** WHAT THIS TASK INVOLVES **
In the data, extract each line that holds the string "computer".

___ MATERIAL FOR THE TASK

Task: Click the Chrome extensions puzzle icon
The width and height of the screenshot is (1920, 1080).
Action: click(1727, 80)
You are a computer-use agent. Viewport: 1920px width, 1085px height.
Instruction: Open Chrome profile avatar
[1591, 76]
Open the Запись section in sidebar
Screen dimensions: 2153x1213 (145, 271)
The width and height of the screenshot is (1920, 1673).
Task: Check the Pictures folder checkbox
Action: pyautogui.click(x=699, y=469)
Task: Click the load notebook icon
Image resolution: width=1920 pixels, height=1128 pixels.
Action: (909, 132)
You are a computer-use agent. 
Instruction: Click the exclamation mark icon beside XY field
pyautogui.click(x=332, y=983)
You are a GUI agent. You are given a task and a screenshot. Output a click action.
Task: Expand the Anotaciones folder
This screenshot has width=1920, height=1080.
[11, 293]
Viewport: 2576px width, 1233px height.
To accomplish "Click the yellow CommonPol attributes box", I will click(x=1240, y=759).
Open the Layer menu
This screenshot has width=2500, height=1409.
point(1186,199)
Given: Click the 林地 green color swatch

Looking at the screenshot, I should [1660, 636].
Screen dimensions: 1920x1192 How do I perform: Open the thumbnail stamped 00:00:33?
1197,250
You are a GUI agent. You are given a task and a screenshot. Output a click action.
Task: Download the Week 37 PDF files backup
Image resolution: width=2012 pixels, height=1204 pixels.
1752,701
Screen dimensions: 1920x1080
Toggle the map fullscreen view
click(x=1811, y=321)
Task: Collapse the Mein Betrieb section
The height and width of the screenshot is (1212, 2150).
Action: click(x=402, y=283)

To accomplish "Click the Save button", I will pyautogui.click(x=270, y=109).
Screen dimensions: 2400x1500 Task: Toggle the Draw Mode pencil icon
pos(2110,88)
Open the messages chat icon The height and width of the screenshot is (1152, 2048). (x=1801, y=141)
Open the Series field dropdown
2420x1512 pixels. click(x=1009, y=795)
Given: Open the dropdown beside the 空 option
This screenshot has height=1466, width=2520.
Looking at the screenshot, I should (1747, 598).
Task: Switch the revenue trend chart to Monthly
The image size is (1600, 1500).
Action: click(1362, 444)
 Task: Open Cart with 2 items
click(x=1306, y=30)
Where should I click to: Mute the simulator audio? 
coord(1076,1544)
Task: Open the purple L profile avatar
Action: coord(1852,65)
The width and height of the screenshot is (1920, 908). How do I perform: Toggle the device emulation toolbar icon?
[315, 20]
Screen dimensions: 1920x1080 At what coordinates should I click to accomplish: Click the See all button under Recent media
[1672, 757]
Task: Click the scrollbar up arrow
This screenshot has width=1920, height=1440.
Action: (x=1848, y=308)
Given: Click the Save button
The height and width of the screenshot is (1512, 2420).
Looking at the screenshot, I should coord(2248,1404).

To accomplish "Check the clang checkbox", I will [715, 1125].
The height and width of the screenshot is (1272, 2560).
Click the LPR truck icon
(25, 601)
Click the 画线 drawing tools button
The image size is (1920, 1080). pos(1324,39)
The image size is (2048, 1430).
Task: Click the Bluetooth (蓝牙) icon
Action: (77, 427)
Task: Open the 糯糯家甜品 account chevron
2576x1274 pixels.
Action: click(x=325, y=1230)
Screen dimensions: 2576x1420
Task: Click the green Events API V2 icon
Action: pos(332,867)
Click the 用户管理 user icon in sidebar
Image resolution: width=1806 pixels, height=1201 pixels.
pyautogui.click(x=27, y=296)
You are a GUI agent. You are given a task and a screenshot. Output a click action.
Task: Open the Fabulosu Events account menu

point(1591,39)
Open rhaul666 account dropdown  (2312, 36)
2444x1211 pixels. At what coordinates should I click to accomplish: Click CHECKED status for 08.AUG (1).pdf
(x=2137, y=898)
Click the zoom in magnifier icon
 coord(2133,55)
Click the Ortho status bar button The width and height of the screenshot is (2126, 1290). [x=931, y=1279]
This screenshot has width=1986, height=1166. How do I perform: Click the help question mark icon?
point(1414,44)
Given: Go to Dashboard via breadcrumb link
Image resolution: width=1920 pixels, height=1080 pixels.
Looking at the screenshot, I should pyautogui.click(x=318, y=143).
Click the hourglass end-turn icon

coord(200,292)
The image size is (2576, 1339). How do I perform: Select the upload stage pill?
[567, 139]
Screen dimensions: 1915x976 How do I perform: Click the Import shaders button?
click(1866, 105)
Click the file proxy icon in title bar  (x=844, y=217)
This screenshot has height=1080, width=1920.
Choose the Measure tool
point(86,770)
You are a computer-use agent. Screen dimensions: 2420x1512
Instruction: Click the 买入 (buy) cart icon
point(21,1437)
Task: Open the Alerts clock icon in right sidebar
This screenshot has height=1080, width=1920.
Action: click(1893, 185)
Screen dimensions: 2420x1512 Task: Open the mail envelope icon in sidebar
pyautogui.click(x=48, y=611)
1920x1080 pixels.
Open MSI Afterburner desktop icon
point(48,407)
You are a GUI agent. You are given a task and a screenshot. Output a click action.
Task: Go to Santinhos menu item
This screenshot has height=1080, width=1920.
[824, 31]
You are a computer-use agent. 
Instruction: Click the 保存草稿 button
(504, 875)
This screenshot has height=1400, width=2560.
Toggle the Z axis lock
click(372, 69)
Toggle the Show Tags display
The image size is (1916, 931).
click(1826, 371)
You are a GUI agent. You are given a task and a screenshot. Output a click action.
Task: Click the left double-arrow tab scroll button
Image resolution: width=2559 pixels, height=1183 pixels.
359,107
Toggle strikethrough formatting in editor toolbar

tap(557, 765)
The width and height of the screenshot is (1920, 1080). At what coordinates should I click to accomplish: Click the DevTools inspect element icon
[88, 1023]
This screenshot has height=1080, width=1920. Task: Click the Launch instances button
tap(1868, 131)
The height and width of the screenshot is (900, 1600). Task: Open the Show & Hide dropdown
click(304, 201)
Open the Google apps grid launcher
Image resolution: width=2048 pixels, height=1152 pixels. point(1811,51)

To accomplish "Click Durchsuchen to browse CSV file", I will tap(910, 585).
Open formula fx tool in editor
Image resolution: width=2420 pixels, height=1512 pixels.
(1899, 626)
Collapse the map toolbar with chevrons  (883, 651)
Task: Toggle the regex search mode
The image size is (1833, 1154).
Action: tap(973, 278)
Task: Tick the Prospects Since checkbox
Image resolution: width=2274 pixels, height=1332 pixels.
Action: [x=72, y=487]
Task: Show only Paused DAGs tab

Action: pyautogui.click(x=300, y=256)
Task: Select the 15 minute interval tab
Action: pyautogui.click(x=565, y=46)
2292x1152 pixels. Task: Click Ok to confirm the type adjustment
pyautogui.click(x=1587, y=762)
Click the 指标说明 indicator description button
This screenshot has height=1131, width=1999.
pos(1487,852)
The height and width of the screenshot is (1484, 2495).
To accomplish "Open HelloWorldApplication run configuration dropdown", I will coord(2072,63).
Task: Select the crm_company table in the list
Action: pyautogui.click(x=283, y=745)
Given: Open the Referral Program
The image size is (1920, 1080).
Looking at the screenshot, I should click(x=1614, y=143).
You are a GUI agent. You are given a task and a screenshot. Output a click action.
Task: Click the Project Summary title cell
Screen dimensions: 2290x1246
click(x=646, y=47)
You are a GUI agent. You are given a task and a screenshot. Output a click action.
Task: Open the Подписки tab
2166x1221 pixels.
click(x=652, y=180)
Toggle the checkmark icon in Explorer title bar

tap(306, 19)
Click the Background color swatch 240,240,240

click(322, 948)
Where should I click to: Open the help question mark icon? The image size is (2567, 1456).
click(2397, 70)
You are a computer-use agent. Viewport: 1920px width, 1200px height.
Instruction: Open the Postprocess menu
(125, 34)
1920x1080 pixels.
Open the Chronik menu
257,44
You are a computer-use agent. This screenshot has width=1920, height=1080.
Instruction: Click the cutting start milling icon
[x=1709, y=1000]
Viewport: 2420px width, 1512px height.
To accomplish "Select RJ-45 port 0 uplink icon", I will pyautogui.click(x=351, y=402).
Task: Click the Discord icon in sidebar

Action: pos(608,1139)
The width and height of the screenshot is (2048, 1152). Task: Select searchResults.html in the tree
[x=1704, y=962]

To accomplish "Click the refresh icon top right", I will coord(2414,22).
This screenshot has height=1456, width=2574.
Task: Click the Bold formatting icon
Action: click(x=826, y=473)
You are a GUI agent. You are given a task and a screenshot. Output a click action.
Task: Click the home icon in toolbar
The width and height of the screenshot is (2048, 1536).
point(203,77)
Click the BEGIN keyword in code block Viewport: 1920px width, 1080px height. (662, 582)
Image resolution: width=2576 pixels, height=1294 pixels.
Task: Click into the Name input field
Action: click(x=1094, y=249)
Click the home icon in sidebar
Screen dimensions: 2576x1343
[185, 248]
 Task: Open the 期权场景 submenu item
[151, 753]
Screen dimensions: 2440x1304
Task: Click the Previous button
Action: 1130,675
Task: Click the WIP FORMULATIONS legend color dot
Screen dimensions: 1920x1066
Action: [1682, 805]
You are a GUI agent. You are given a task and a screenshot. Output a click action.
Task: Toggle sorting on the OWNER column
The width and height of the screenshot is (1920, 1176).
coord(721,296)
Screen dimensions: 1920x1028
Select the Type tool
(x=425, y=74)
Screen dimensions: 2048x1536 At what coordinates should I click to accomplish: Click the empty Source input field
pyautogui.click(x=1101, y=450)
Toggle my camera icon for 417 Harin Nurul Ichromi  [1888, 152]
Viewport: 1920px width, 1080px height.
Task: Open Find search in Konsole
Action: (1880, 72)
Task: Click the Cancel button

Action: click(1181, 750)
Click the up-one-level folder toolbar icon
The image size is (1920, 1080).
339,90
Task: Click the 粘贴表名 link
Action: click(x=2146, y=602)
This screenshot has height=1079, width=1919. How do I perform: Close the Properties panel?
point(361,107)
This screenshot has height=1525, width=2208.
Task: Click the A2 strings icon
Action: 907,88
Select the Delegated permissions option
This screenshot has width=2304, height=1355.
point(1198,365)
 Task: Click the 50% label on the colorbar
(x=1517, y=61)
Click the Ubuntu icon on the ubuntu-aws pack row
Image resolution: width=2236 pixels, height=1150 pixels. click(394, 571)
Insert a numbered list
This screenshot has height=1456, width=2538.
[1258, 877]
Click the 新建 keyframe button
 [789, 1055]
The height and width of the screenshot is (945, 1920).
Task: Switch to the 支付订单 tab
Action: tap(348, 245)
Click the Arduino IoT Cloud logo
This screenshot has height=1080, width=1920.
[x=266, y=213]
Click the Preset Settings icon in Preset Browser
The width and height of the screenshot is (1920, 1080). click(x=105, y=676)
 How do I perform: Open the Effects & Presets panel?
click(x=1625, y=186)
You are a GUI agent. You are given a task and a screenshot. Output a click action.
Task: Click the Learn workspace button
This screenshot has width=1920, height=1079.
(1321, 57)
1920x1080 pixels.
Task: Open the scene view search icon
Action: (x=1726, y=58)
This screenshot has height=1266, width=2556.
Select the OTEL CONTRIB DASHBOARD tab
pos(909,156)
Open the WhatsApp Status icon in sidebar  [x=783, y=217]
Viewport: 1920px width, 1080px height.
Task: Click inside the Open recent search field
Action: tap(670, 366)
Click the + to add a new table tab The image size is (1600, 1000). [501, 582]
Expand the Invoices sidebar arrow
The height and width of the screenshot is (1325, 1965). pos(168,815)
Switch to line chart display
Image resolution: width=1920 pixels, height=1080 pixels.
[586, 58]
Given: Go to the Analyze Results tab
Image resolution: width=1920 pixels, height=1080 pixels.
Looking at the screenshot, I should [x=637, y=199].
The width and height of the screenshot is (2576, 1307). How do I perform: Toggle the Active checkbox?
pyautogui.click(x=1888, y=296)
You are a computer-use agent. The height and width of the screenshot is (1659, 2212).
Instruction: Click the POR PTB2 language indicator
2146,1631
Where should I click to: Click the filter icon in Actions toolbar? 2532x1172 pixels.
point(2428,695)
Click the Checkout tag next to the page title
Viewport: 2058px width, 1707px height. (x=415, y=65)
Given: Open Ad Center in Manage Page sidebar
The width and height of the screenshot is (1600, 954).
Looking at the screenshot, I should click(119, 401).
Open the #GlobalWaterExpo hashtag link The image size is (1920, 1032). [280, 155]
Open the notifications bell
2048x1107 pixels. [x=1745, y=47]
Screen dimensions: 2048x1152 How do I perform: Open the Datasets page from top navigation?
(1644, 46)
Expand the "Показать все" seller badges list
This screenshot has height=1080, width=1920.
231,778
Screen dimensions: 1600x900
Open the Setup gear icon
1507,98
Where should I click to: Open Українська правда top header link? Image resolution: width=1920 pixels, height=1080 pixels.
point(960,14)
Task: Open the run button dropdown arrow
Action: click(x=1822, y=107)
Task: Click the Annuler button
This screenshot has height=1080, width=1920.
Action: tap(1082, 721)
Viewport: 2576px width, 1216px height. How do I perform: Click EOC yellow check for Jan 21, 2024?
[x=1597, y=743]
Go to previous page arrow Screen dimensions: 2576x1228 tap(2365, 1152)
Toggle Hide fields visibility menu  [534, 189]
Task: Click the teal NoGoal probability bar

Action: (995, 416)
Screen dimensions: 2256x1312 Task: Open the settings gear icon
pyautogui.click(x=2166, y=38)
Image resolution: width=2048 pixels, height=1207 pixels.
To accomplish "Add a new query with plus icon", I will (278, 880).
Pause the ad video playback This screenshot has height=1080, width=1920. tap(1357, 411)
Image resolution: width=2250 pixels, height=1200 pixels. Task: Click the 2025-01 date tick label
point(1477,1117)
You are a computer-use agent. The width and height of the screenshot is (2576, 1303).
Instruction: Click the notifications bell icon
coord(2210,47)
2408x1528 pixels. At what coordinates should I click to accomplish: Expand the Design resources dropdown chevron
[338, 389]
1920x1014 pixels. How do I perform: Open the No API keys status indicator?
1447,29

______

** EXERCISE RESULT **
You are a computer-use agent. Viewport: 1920px width, 1085px height.
You are a computer-use agent. 
You are a computer-use agent. Screen dimensions: 2420x1512
You are a computer-use agent. 
You are a computer-use agent. Viewport: 1920px width, 1200px height.
You are a computer-use agent. This screenshot has width=1920, height=1080.
You are a computer-use agent. The height and width of the screenshot is (1659, 2212).
You are a computer-use agent. The width and height of the screenshot is (2576, 1303).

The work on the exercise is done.